Europe is full of this kind of crap. Everywhere you go you find crumbling wrecks protected from demolition because they are "the work of Hans Scheisserbauer the Younger, also called the Flatulent, who designed only 500 buildings during his short working lifetime, from 1770 to 1840. A mere 490 examples of his work remain standing today. This building is only one of 70 in Thuringia which exhibit his trademark 'giant ugly pile of stone' style..."

It's not so much the ugly pile of stone I object to, nor the gargoyles, nor age, exactly. It's that buildings age and need to be replaced. Pipes that seemed so modern and healthful in the late 19th c are found to emit unacceptable amounts of nasties into the water. That clumsy fiber optics cable is so much slower than the new autoframagical quantum tunnelling conduits. And retrofitting the elevator shaft for the anti-grav platforms would cost as much as a whole new building!

This is why most old buildings have to go, sooner or later.

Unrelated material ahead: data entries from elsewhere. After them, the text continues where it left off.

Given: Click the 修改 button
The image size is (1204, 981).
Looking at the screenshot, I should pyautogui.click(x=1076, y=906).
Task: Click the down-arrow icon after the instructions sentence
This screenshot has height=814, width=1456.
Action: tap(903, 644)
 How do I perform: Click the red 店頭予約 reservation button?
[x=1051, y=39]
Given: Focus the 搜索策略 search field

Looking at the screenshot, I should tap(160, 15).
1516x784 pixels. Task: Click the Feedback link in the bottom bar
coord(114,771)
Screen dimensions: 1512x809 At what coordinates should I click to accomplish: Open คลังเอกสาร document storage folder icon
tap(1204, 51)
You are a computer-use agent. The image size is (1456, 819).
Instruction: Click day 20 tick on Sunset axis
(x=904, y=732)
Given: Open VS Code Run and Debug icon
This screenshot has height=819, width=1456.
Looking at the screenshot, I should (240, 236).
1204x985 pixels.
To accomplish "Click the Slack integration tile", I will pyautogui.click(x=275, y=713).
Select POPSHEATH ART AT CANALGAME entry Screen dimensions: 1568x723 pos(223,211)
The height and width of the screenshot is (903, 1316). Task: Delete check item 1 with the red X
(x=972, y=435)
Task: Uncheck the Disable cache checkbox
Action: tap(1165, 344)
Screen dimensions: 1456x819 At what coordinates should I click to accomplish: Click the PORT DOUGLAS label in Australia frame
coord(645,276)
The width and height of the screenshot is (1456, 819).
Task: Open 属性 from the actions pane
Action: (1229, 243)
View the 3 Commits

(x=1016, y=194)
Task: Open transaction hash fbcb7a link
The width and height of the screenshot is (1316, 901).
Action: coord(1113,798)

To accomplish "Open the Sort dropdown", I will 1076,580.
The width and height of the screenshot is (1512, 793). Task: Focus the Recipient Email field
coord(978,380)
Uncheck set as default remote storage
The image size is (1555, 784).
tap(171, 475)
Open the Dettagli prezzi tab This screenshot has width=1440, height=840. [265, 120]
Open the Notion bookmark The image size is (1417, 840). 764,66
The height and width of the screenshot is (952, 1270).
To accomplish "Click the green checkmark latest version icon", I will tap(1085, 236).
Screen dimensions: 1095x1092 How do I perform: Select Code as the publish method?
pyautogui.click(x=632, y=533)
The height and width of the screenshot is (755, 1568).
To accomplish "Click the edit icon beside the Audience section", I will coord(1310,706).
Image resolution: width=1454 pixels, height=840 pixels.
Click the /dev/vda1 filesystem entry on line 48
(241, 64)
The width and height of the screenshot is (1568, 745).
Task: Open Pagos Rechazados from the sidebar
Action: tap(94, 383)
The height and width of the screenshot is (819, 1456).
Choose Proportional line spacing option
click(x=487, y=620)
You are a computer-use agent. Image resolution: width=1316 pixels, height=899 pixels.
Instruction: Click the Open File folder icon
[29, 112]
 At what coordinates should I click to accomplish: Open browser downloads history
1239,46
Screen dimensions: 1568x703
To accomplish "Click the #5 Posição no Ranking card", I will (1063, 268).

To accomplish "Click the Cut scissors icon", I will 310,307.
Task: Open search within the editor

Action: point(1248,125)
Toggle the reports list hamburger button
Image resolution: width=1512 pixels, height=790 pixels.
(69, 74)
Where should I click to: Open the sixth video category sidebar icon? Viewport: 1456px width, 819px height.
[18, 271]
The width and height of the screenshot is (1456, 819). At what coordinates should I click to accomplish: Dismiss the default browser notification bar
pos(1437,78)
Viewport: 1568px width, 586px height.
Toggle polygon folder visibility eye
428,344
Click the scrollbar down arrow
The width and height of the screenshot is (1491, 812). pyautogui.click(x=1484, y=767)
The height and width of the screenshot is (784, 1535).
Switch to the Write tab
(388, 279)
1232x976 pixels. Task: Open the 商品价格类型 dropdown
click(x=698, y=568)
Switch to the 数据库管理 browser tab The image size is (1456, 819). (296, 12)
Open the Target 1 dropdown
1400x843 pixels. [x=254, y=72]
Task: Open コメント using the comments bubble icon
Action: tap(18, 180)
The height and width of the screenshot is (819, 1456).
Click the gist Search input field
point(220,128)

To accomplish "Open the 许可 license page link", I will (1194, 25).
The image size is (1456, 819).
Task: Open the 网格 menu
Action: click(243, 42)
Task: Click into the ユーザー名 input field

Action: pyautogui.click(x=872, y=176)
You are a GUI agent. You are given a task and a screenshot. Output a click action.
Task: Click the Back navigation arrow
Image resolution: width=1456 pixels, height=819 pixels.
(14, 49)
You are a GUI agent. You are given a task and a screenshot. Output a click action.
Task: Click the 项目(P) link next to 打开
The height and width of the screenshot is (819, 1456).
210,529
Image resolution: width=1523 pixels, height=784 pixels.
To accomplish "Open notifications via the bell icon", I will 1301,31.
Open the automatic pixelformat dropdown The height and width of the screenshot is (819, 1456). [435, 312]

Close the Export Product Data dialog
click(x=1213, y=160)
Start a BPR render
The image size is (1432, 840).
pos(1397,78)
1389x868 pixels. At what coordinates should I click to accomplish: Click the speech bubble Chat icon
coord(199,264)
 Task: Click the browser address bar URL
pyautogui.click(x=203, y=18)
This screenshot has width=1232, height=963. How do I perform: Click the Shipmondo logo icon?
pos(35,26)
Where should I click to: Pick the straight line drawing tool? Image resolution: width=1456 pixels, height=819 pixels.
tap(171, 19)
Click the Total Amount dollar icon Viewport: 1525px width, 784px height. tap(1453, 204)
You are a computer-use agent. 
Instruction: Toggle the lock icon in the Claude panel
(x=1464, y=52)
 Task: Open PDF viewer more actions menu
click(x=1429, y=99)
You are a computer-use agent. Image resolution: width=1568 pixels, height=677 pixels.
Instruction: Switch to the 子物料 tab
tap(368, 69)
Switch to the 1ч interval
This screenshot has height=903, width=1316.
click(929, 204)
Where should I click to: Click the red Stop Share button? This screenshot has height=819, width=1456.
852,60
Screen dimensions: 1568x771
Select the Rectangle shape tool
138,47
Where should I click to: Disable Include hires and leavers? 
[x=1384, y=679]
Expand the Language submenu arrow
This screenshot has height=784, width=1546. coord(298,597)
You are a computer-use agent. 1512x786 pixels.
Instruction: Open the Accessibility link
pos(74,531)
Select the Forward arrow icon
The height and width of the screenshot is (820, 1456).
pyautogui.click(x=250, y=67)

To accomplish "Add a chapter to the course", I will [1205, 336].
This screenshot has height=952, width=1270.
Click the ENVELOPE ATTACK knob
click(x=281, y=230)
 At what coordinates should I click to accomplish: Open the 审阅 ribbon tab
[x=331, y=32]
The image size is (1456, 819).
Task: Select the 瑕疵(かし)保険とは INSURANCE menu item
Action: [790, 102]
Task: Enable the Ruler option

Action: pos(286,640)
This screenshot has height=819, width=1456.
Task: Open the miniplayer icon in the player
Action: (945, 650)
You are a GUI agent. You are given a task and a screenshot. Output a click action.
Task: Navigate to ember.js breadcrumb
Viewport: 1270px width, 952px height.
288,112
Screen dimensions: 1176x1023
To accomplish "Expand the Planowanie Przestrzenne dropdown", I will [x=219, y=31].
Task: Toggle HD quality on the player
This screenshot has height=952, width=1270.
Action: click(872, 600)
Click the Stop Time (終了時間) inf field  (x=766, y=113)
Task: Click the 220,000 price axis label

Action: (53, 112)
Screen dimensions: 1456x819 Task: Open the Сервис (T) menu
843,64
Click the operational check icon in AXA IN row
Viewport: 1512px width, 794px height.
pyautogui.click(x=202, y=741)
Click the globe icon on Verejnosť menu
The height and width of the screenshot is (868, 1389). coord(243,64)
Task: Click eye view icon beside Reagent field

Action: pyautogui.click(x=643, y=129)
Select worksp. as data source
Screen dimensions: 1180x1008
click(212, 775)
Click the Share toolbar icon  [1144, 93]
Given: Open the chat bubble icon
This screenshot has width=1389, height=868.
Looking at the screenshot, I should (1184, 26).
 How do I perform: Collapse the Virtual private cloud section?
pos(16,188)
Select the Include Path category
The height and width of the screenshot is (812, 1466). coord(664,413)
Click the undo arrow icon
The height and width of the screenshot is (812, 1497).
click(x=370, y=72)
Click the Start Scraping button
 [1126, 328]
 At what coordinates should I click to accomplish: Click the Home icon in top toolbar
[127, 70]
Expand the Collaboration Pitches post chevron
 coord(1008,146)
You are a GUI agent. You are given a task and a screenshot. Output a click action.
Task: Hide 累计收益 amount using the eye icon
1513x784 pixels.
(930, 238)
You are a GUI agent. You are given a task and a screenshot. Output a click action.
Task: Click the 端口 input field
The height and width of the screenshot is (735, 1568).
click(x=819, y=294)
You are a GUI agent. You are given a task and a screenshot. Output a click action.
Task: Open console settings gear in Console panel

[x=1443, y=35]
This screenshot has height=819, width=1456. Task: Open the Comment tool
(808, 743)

Otherwise the city gets choked with beautiful, unlivable old buildings that no one has the heart to tear down. To avoid this dilemma, I say we build 'em ugly to start with. Perhaps once in a generation should a city get a building destined for immortality. The rest are built purposefully boring, so they can eventually be demolished, regretted by no one.

Lileks concludes with:
Plus, I want statues. Big muscular allegorical dames.

Sorrow and Victory.
Cool. I'm there. But I want something like this.

I'll bet that's not what James has in mind.